▶ Exercise
Turn the lines of the items, starting with the line containing "Click the Value header in Asks table" and going on through the line containing "(1006, 698)", into a JSON list of strings with one string per line and no blank lines.

▶ Given data
__________
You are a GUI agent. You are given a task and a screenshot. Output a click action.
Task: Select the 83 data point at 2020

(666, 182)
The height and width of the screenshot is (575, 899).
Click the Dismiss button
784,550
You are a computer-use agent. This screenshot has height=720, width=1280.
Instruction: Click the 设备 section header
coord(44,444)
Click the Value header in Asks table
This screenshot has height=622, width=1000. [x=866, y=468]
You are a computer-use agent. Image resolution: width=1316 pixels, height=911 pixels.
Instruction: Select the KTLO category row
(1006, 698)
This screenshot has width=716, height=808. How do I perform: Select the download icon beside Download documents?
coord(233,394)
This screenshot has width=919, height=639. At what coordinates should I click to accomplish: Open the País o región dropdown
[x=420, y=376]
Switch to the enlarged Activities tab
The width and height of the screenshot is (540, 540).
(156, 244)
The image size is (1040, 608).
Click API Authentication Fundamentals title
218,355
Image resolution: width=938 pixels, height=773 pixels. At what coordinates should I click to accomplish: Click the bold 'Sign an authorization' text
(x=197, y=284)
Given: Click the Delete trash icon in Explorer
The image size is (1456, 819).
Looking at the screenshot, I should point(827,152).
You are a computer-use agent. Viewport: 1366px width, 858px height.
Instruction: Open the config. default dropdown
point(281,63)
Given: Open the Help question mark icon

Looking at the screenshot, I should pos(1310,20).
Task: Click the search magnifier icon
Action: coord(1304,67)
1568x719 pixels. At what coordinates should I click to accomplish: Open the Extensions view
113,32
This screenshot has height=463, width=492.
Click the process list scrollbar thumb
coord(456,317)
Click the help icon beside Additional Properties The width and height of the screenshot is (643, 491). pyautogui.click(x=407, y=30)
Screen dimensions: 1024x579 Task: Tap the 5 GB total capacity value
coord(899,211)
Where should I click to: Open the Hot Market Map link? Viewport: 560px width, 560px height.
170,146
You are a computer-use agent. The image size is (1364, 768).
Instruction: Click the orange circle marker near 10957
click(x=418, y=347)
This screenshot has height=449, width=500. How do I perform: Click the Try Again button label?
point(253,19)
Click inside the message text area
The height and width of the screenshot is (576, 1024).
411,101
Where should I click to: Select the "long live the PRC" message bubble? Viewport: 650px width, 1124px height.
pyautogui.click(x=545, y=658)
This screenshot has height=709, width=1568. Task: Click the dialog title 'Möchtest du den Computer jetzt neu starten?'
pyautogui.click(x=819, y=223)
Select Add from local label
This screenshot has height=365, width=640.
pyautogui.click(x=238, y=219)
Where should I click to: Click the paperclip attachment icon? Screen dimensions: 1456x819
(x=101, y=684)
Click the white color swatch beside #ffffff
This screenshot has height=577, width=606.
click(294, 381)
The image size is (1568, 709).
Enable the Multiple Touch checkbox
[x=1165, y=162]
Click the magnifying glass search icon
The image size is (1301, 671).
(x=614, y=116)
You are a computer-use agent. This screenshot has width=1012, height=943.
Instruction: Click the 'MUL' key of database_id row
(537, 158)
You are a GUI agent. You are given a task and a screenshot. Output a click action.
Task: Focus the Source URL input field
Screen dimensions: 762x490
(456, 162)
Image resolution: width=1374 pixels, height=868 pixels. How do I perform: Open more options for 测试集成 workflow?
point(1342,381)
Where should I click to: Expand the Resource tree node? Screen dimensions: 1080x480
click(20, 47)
__________
▶ Task result
[
  "Click the Value header in Asks table",
  "This screenshot has height=622, width=1000. [x=866, y=468]",
  "You are a computer-use agent. Image resolution: width=1316 pixels, height=911 pixels.",
  "Instruction: Select the KTLO category row",
  "(1006, 698)"
]